Was nun? Ist das vergangene Abstimmungswochenende einzig unter dem Motto "ausser Spesen nichts gewesen" zu sehen? Ich sehe es trotz allem etwas positiver. Denn jetzt geht es ans Eingemachte. An das sogenannte Rahmenabkommen mit der EU. Und für dieses kann sich mittlerweile fast niemand mehr erwärmen. Nicht nur die SVP.

Die Kacke dampft!

Der Bundesrat und das Parlament haben zwar versucht, mit dem schlaumeierischen Verschieben der Diskussion über das Rahmenabkommen hinter die Abstimmung über die Begrenzungsinitiative den Dampf im Kessel zu halten. Das ist geglückt. Doch jetzt drückt der Dampf wieder gewaltig. Man könnte auch sagen: Die Kacke dampft!

Die EU sieht die Schweiz vor allem auch als gute Milchkuh an.

Zur Erinnerung: Das institutionellen Rahmenabkommen (InstA) mit der EU ist ein Vertrag, mit dem sich die Schweiz in wichtigen Bereichen wie der Zuwanderung, dem Zugang zu den Sozialversicherungen und dem Verkehr einseitig EURecht unterwerfen und sich zudem zu jährlichen Tributzahlungen in Millionenhöhe verpflichten würde.

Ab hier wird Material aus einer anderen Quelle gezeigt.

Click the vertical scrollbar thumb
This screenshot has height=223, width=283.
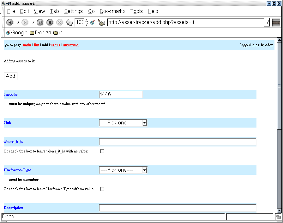coord(279,86)
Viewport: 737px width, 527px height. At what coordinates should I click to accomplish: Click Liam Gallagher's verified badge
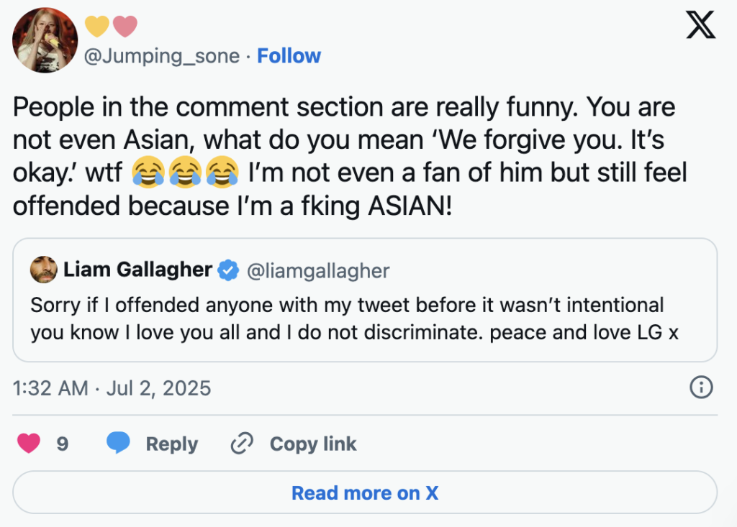(229, 270)
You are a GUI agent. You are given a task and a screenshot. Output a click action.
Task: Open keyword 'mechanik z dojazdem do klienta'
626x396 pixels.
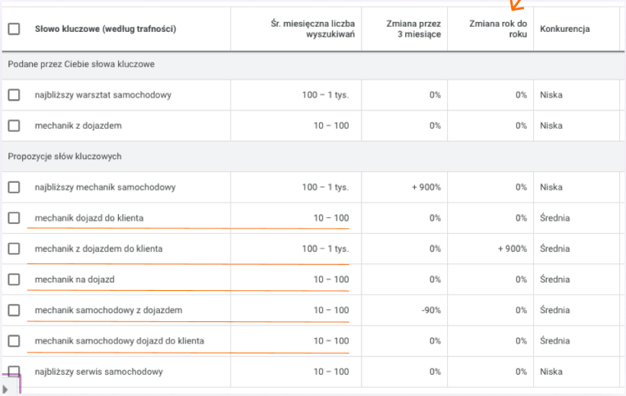point(98,249)
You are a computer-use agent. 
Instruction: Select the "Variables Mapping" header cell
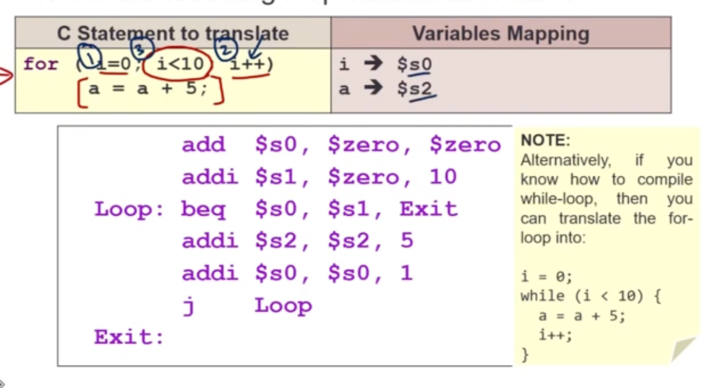coord(501,34)
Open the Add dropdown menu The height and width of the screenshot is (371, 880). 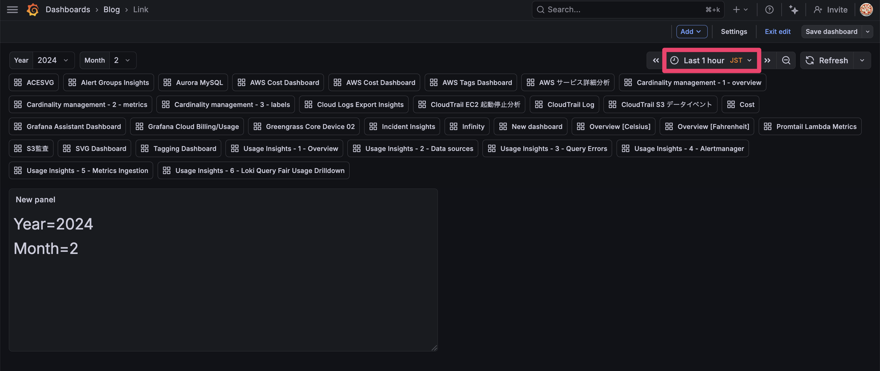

Der Bundesrat hat in Verhandlungen mit der EU in der Vergangenheit etwa so wenig Rückgrat gehabt wie ein Regenwurm, der sich ins nächste Erdloch windet.

Und mittlerweilen sieht nicht nur die SVP das EU-Rahmenabkommen kritisch. CVP-Präsident Gerhard Pfister sieht schwarz für das Rahmenabkommen. FDP-Präsidentin Gössi schickt den Bundesrat nach Brüssel. Und auch die Sozialpartner winken ab. Der Bundesrat wäre also gefordert. Wäre. Denn der Bundesrat hat in Verhandlungen mit der EU in der Vergangenheit etwa so wenig Rückgrat gehabt wie ein Regenwurm, der sich ins nächste Erdloch windet.

Doch das ist in diesem Fall nicht so tragisch. Denn die EU will etwas von uns. Nicht wir von ihr. Es reicht also, wenn der Widerstand hierzulande gross genug ist. Und der Bundesrat eine Abstimmungsniederlage fürchten muss. Auch wenn die Front der Gegner des Rahmenabkommens noch bröckeln sollte: Tatsache ist, dass es wesentlich einfacher sein wird, das Rahmenabkommen zu bodigen, als die Begrenzungsinitiative zu gewinnen.